Detection, cloning and bioinformatics analysis of vip1/vip2 genes from local strains of Bacillus thuringiensis

Abstract

Bio-insecticides based on the spore forming bacterium, Bacillus thuringiensis (Bt) have been used for commercial scale for the past 40 years. Bt is a Gram-positive soil bacterium that forms insecticidal crystal proteins (ICPs) during sporulation; it has been characterized as an insect pathogen. Vegetative insecticidal protein (VIP) is a newly discovered family of toxin protein isolated from Bt.

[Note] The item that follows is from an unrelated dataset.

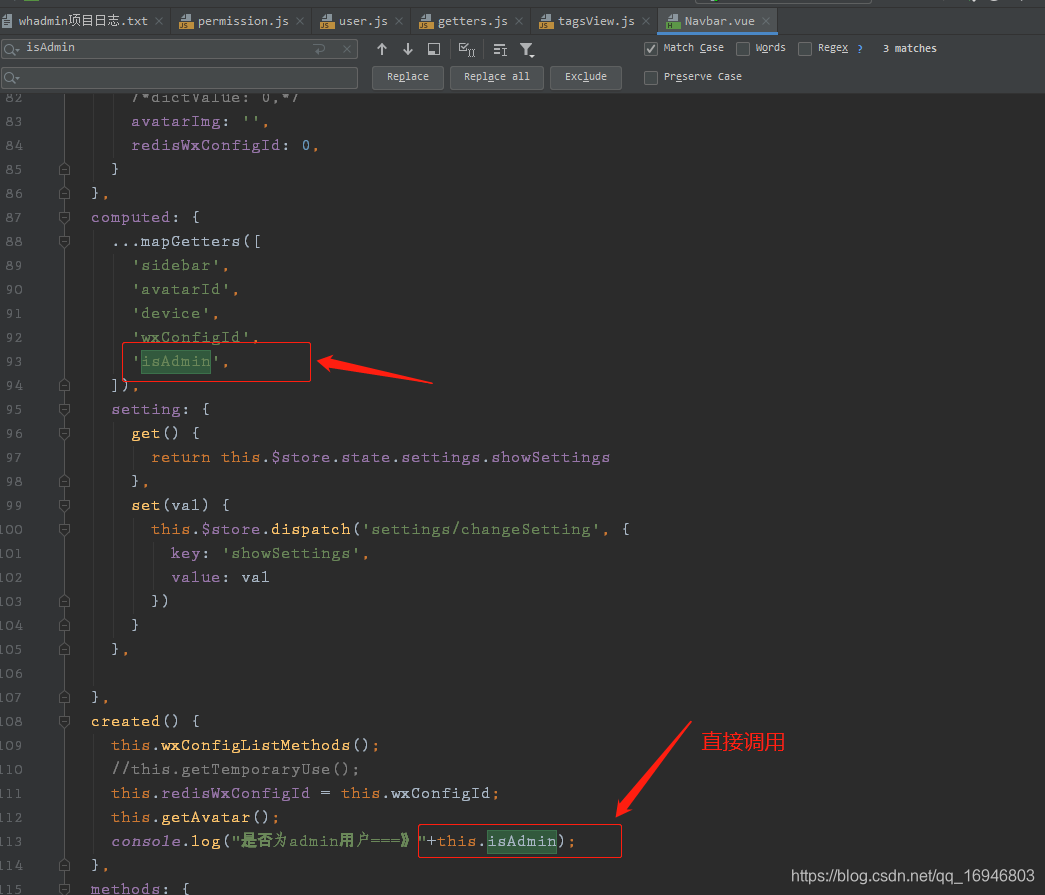Image resolution: width=1045 pixels, height=895 pixels.
Task: Click the Exclude button
Action: (x=585, y=77)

A hundred strains of localBacillus thuringiensis were isolated from soil and dead larvae, identified by 16S rRNA and screened for the presence of vip1 and vip2 genes by polymerase chain reaction (PCR) amplification, with only four strains producing the desired bands of Vip1 and Vip2. The amplified fragments were cloned in pGEM-vector, sequenced and analyzed. The nucleotide sequences of vip1 (2.3 kb) and vip2 (1.3 kb) were given Gene-bank accession numbers: JN008908 and JN035904, respectively. Vip1 and Vip2 showed 99% homology with the previously isolated genes. Key words: Bacillus thuringiensis, vegetative insecticidal proteins (vip1 and vip2), 16S rRNA, cloning.